▸ Supplied records
+ + + + + + +

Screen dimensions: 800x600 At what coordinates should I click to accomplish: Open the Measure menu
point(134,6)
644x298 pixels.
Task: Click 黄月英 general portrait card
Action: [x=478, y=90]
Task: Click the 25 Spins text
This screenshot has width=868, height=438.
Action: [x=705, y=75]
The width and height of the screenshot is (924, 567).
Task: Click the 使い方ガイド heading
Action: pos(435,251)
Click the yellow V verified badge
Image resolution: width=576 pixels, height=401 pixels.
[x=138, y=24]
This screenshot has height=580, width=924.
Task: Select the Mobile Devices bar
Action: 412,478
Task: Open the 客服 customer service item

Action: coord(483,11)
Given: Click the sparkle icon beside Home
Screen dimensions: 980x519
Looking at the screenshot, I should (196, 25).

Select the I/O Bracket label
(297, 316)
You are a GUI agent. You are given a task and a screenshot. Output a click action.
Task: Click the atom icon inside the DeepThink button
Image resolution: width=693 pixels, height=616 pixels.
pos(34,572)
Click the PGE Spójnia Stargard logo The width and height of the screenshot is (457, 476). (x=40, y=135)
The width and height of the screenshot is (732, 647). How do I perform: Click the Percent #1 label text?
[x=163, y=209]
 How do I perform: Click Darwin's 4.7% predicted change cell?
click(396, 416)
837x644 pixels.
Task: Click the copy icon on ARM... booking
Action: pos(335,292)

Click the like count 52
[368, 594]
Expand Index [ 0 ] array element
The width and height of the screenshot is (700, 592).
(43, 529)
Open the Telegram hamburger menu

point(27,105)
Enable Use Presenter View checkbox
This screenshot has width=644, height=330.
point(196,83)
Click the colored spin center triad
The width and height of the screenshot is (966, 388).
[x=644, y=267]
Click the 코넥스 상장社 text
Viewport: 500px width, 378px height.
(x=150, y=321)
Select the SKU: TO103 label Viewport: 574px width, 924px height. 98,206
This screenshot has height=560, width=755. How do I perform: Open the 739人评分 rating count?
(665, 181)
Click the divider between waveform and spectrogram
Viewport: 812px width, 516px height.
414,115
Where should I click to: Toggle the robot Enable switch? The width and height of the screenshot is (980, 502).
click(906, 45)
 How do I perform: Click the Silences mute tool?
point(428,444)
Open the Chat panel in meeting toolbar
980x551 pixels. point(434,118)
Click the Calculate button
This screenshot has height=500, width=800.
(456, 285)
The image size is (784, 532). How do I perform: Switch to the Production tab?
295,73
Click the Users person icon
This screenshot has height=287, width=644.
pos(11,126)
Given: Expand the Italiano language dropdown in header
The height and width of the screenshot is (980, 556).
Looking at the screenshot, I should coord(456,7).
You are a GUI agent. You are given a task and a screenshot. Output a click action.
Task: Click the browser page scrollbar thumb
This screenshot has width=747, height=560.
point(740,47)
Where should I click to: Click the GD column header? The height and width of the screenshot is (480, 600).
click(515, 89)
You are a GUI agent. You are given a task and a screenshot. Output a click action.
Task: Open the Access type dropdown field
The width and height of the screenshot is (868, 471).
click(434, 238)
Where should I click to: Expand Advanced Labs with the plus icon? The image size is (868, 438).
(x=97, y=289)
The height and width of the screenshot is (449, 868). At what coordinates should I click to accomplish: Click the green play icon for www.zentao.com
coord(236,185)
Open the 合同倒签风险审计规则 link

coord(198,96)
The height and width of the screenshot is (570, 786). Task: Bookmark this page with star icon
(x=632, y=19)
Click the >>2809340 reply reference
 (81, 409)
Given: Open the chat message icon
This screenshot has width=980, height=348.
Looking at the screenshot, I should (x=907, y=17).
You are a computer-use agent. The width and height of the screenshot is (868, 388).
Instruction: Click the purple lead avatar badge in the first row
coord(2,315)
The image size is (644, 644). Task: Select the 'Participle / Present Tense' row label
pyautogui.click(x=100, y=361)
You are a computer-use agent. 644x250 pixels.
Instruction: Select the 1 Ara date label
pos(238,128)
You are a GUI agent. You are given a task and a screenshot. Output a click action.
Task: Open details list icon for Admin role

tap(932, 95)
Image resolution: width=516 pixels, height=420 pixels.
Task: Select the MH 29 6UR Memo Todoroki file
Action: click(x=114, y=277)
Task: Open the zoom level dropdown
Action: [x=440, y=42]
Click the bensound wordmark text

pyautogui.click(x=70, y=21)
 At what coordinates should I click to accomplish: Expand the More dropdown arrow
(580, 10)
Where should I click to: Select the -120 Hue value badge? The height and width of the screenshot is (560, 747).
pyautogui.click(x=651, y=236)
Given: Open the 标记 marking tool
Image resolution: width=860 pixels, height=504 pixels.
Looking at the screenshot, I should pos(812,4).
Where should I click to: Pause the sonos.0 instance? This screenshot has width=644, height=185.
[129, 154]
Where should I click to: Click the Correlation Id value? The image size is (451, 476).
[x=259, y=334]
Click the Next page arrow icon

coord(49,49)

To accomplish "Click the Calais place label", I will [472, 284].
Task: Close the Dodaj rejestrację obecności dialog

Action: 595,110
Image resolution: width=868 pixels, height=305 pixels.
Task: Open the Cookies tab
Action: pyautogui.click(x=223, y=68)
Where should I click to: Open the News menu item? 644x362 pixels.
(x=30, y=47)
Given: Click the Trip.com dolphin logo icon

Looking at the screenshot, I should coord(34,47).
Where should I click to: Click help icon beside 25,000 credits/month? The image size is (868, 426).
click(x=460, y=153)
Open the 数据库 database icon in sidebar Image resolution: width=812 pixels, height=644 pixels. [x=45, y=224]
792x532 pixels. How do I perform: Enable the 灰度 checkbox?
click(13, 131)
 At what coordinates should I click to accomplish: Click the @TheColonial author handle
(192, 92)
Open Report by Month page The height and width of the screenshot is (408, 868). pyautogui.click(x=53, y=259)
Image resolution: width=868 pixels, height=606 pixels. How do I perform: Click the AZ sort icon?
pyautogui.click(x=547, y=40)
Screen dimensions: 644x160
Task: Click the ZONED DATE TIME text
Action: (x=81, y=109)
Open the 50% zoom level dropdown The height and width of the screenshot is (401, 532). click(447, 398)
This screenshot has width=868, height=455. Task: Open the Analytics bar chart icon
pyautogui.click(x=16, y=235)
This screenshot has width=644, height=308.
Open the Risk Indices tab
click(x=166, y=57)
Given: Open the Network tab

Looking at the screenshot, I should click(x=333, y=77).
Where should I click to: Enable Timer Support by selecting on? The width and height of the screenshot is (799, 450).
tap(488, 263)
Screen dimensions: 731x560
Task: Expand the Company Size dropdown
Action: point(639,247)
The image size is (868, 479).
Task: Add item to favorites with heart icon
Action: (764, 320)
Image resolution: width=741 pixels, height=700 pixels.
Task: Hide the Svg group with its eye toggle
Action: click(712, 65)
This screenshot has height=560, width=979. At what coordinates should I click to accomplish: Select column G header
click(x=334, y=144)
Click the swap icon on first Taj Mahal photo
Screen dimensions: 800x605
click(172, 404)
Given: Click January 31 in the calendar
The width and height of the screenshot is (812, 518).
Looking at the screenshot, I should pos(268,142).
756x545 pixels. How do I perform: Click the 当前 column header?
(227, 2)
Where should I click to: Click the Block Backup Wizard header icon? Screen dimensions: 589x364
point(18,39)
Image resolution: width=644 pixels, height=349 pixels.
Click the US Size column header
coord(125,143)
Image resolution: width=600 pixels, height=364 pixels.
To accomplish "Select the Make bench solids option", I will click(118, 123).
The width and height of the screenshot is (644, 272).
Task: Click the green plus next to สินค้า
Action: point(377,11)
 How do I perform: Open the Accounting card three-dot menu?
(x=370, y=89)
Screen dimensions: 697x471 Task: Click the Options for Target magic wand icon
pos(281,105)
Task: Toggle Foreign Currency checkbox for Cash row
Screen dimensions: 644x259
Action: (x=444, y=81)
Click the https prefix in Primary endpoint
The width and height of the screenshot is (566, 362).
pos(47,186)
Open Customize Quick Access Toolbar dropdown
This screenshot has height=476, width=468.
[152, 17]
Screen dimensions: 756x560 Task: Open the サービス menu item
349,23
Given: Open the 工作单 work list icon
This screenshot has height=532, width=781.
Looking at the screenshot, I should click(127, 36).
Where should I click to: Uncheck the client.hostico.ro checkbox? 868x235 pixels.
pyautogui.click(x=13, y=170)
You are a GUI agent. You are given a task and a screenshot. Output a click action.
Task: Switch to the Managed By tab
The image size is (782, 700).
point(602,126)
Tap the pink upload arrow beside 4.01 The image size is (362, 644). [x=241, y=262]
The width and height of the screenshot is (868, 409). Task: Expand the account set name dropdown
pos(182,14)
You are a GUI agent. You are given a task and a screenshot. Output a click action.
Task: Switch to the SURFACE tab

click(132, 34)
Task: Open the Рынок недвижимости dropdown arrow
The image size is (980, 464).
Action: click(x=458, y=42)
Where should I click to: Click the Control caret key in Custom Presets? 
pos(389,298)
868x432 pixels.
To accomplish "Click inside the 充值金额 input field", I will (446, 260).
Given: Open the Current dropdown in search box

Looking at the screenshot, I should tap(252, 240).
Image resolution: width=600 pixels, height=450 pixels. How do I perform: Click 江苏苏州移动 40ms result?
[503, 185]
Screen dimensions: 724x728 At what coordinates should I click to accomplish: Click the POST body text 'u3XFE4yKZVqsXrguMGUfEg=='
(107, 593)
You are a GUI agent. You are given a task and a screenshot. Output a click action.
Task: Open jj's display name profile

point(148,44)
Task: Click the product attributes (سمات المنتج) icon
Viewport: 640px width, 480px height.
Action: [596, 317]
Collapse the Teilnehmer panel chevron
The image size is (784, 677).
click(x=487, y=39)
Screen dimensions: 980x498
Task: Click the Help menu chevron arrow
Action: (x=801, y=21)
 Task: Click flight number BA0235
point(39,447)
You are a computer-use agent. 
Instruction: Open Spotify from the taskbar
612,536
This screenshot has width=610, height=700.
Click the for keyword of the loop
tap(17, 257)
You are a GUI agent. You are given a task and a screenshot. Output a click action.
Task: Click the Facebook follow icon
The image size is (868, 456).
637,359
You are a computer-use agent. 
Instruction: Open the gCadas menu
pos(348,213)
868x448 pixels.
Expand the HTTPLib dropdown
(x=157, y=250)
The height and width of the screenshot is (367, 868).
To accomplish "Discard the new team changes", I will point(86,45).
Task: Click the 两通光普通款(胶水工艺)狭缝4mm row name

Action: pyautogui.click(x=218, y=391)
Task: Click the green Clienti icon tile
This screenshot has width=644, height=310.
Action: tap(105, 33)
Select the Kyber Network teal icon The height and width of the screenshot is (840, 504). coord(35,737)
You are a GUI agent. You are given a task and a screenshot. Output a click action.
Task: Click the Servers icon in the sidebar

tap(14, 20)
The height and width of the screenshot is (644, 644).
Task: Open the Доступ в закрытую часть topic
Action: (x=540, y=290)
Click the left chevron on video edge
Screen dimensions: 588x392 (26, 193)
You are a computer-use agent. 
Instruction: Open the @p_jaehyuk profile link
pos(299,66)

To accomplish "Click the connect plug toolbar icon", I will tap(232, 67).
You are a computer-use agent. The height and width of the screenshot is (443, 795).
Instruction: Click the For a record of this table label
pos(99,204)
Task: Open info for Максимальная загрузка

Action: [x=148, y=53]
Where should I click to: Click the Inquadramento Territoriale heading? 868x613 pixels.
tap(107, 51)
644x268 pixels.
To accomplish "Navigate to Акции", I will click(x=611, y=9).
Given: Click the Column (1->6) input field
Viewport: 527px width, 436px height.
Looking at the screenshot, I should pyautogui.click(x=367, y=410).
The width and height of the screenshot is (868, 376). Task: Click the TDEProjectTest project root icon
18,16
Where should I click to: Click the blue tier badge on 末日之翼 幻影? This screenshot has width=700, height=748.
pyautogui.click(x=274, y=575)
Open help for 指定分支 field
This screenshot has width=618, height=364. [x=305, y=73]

+ + + + + + +

▸ Description of the task
Find the lines above that include the string "input" and copy them.

▸ Exercise output
To accomplish "Click inside the 充值金额 input field", I will (446, 260).
Given: Click the Column (1->6) input field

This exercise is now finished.